Zimbabwe is going through a process of drafting and voting on a new constitution. It is a total fraud put forward by the ruling ZANU-PF and its Movement for Democratic Change (MDC) minority partner in the power sharing government. Nothing will change, the ruling class will continue to profit from doing deals with imperialism to plunder Zimbabwe’s resources, and the masses will continue to starve or leave in search of work. The left has been dragged behind this constitutional process as fig leaf covering this naked exploitation. The reformist left, the unions and NGOs have been ‘consulted’ and made minor amendments in the hope that it will fool the workers and oppressed. But this has not fooled the masses.

The global crisis of capitalism means that capitalism can only survive by making the workers pay for the crisis. The masses are ready to rise up as they are doing in other parts of Africa, Asia and the Middle East. But these struggles are being betrayed by national regimes acting as the agents of imperialism. What is missing is a genuine revolutionary Marxist party to act as the guide to mass action. We report here on the struggle of the Revolutionary Workers Group to build a united front to boycott the Referendum on the Draft Constitution to smash the popular front regime, and to form that Revolutionary Marxist Party to lead the socialist revolution. 

 


National Liberation Fails 

As in other parts of Africa, the national liberation struggle in Zimbabwe was strongly influenced by Stalinism and the belief that national independence would have to go through, first, a national democratic stage in preparation for a second, socialist stage. In most cases the liberation struggle achieved political independence but failed to break from imperialist economic dependence. Liberation fighters who were too threatening to imperialism like Lumumba and Cabral were assassinated by order of the imperialists, and all the liberation movements turned into black bourgeoisies who became the agents of imperialist plunder. If they fell out with imperialism as did Mugabe with Britain, it was over the sharing of the spoils.

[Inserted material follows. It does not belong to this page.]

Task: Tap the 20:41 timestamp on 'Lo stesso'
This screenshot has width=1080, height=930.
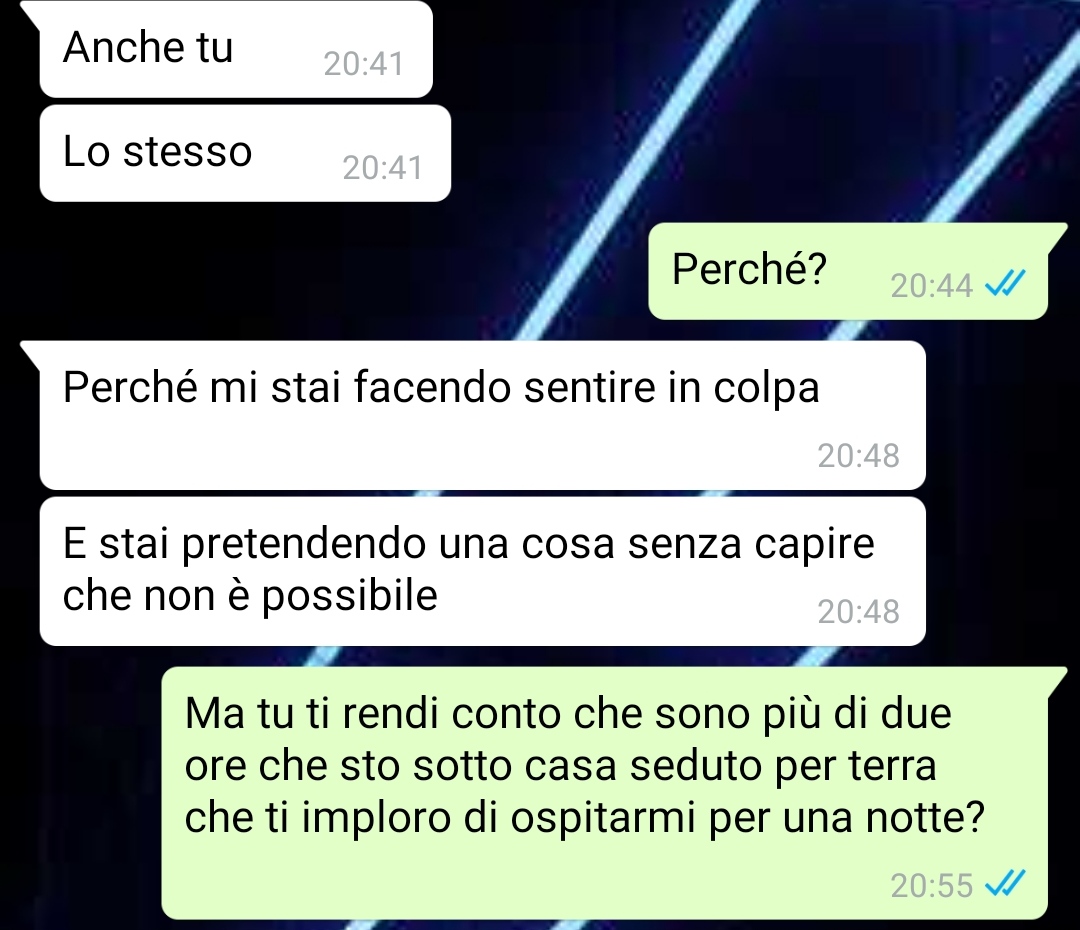Action: 382,168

In Zimbabwe’s case, the imperialists imposed sanctions to force the regime into submission. Mugabe’s resistance threw the country into stagnation and his regime could only survive by posing as anti-imperialists and repressing any opposition. This ruse is wearing thin as imperialists line up in joint ventures with US and EU imperialists and increasingly with China, to plunder Zimbabwe’s mineral wealth, throwing the masses into further poverty and misery.

To shore up his declining popularity Mugabe proposed that the new Constitution would create the basis for a fully democratic and independent Zimbabwe. But this ruse has not won over the people. This is evident in the discontent in the ranks of the International Socialist Organization-Zimbabwe (ISOZ,) the main historic left reformist party. After years of working in the MDC and now the Constitution consultation process the ISOZ is again exposed as acting as a left cover for the popular front regime. It is claiming that it is possible to influence the regime from within the government of the bourgeoisie whose interests lay with imperialism not the people. This prevents the working masses from acting independently of their class exploiter.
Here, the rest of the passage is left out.